Our actual results could differ materially from those discussed in the forward looking statements. Factors that could cause or
contribute to such differences include, but are not limited to those discussed below and elsewhere in this Annual Report, particularly
in the section entitled “Risk Factors”.
We
are a development stage company and have not generated material revenue to date. We have incurred recurring losses to date.
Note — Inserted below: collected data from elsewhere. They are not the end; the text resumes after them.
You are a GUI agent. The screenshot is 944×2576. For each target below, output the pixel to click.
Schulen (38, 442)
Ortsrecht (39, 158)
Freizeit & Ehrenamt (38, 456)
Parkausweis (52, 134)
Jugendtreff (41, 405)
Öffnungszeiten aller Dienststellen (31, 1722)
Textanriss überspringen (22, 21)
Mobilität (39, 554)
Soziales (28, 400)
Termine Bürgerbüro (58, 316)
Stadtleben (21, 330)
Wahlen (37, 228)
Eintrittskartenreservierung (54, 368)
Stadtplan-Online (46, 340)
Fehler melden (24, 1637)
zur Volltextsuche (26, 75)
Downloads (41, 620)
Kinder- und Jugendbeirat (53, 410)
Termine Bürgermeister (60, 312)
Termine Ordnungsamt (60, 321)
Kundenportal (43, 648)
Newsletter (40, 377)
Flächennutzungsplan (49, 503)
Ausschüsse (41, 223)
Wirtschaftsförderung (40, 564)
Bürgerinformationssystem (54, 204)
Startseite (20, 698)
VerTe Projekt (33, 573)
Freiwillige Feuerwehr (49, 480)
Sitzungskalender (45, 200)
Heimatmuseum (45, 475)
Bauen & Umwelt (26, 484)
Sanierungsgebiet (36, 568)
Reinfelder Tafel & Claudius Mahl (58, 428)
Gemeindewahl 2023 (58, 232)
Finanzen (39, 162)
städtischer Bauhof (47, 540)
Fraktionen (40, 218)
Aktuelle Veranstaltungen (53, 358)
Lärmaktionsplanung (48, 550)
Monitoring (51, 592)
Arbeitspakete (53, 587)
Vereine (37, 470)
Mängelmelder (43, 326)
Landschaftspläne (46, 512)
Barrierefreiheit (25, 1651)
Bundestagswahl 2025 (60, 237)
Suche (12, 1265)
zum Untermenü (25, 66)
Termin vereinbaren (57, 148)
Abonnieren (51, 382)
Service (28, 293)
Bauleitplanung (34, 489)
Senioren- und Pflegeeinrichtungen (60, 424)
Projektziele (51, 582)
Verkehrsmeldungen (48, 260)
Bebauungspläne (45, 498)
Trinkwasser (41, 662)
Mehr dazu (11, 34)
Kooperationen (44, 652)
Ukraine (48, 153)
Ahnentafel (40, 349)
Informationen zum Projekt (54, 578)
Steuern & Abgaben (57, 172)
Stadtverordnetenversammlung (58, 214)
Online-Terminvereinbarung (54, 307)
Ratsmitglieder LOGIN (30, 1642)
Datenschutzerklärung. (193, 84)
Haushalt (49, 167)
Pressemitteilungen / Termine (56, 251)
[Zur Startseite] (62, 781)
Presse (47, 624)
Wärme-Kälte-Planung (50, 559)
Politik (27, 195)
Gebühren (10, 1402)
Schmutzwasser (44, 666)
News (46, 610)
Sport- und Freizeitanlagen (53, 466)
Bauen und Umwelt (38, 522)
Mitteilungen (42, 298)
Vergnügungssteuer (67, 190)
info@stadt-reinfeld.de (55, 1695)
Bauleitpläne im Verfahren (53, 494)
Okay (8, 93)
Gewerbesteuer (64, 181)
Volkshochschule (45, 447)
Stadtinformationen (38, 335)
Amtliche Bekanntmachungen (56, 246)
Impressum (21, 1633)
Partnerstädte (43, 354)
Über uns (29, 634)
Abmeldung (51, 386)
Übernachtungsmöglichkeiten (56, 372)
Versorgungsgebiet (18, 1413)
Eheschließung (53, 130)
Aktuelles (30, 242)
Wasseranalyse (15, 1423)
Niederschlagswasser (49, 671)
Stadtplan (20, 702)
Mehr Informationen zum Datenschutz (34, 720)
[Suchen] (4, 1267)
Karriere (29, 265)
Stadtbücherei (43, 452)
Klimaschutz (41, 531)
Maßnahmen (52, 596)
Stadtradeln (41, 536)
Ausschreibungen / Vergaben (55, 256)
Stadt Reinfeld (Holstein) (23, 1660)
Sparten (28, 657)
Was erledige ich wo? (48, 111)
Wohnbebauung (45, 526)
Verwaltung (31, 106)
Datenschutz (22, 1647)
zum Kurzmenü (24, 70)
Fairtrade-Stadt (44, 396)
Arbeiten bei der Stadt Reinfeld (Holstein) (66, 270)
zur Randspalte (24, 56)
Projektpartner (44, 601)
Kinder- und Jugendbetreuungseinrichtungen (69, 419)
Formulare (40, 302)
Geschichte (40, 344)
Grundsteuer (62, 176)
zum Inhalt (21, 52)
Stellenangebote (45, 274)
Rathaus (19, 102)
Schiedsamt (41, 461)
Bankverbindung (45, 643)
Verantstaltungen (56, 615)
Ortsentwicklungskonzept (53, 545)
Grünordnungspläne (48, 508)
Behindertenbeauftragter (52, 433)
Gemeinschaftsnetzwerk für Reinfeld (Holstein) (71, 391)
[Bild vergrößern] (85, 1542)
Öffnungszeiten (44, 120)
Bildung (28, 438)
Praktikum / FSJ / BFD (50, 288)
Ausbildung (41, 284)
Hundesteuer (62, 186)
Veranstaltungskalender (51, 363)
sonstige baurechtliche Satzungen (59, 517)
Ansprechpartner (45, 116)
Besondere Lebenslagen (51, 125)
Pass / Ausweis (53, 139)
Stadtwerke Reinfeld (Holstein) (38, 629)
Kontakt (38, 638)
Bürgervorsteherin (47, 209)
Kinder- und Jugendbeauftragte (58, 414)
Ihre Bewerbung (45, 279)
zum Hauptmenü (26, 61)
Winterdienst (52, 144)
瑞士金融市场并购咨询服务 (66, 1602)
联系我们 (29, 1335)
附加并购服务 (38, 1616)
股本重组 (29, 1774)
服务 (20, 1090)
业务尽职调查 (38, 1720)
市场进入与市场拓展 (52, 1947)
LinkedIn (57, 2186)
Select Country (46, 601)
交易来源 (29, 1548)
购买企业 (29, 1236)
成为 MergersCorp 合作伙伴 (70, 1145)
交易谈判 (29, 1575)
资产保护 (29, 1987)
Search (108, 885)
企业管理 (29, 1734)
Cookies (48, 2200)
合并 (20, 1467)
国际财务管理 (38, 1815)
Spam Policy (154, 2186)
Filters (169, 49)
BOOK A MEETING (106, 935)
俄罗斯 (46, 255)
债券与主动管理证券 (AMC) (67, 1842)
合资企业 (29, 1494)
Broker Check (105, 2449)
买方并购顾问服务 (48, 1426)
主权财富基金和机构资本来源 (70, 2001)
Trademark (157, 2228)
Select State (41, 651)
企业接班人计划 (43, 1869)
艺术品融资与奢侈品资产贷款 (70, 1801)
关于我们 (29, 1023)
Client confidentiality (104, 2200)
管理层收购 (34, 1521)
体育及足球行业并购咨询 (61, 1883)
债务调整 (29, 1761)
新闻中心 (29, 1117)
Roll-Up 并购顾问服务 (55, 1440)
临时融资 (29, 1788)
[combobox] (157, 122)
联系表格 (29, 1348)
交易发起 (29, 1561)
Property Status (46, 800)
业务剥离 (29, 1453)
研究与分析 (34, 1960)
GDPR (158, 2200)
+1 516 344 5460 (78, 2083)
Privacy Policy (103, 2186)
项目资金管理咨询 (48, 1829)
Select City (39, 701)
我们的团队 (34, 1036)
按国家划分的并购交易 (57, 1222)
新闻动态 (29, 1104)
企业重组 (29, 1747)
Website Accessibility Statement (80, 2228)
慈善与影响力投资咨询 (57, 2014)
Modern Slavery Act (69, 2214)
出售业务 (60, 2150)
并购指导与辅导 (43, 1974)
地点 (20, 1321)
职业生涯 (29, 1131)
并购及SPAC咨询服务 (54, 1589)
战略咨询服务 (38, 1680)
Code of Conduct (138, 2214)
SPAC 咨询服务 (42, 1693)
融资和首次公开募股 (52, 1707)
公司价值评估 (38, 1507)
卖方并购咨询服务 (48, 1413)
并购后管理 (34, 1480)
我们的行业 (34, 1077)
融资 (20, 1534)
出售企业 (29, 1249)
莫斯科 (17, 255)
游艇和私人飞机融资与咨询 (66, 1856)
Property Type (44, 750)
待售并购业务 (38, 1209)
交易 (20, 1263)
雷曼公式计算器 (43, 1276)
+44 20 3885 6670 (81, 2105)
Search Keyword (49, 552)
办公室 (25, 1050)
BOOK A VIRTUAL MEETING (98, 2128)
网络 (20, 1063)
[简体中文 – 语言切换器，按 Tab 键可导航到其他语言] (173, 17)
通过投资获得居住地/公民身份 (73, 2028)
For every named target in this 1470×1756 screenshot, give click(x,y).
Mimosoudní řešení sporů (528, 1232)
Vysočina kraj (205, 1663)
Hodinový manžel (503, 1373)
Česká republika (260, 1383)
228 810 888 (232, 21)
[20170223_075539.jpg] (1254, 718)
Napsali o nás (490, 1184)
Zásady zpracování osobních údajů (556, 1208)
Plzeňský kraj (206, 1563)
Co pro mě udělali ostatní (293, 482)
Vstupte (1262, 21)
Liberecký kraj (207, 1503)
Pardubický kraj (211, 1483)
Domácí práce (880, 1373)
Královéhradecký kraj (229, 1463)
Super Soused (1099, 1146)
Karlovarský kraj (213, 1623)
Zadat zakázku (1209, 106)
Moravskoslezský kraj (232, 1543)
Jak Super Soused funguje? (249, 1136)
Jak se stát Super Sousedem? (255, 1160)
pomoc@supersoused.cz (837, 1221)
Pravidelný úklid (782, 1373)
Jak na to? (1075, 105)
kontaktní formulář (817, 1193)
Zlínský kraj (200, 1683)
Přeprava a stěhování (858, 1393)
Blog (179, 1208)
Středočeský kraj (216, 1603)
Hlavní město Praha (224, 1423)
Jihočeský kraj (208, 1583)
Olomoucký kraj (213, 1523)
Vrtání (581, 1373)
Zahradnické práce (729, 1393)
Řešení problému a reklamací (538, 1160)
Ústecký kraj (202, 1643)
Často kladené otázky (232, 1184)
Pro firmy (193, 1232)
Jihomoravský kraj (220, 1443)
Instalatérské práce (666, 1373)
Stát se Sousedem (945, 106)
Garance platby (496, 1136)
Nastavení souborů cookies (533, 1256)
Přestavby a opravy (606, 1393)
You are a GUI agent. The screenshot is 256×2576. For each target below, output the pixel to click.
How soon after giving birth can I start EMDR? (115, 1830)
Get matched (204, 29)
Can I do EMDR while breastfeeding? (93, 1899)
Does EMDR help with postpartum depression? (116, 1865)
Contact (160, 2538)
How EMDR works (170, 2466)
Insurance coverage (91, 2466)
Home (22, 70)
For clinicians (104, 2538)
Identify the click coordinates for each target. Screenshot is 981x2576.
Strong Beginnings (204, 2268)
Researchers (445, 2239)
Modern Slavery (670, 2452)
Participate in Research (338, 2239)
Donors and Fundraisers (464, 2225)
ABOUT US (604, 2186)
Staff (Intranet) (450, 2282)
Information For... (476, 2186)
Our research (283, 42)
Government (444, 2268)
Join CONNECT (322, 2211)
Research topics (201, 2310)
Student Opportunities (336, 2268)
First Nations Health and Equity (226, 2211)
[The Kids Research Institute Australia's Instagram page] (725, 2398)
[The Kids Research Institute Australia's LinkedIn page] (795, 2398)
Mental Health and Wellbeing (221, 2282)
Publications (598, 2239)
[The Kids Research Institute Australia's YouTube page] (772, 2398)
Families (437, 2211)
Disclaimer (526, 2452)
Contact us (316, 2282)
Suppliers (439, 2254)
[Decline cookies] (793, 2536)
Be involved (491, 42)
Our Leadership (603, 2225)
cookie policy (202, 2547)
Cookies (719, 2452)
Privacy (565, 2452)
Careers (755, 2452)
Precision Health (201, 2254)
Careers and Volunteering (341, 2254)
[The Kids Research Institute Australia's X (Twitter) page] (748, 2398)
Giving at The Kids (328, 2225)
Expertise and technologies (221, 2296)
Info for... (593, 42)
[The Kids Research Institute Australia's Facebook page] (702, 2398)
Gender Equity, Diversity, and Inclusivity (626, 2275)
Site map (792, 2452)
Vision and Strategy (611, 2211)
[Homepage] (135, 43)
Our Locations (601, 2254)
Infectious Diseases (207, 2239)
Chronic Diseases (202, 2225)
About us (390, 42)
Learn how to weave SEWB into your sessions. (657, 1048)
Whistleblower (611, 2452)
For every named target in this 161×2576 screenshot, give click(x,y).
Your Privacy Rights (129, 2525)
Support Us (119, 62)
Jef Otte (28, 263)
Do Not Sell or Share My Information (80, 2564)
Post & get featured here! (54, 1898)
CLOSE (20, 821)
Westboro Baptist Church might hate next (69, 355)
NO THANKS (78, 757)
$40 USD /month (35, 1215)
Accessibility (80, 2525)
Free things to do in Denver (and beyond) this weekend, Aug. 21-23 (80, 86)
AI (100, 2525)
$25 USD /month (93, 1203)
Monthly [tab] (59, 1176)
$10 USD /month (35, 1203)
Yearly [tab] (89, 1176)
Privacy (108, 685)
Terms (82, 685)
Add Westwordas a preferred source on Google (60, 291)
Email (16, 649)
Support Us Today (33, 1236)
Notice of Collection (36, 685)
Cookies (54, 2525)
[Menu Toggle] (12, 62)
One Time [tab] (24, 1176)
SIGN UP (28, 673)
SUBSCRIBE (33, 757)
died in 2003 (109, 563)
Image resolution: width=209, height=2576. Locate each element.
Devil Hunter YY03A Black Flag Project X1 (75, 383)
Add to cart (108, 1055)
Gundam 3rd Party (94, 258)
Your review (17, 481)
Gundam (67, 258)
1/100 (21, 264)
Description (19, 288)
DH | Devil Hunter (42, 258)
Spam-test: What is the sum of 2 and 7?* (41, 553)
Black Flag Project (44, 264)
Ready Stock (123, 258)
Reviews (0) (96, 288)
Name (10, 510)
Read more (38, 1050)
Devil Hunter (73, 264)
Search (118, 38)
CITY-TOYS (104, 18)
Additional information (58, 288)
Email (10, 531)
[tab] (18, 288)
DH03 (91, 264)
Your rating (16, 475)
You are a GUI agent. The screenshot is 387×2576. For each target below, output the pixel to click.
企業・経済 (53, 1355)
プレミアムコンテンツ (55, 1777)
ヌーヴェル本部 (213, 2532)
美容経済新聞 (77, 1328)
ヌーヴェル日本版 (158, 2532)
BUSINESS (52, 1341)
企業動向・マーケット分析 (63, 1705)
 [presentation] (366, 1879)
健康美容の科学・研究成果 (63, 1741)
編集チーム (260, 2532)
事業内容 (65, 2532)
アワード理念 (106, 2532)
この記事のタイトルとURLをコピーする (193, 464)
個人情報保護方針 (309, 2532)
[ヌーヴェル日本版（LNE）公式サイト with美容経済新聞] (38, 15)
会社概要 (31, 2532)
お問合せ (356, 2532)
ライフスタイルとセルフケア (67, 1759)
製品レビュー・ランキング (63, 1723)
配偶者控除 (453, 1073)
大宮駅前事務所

Our
financial statements have been prepared assuming that we will continue as a going concern and, accordingly, do not include adjustments
relating to the recoverability and realization of assets and classification of liabilities that might be necessary should we be
unable to continue in operation.
As
a result of Closing the Share Exchange Agreement as filed with the Commission on November 25, 2015 in the Company’s current
report on Form 8-K, the registrant is no longer a shell corporation as that term is defined in Rule 405 of the Securities Act
and Rule 12b-2 of the Exchange Act.
We
were incorporated in the State of Wyoming on January 20, 2010, as Tiger Jiujiang Mining, Inc. and established a fiscal year end
of February 28. Our statutory registered agent’s office is located at 1620 Central Avenue, Suite 202, Cheyenne, Wyoming
82001 and our business office is located at 795 Folsom Street, 1
st
Floor, San Francisco, CA. Our telephone number is
415-817-9955.
On
November 22, 2015, the Company, then under the name Tiger Jiujiang Mining, Inc., a Wyoming corporation (the “Company”)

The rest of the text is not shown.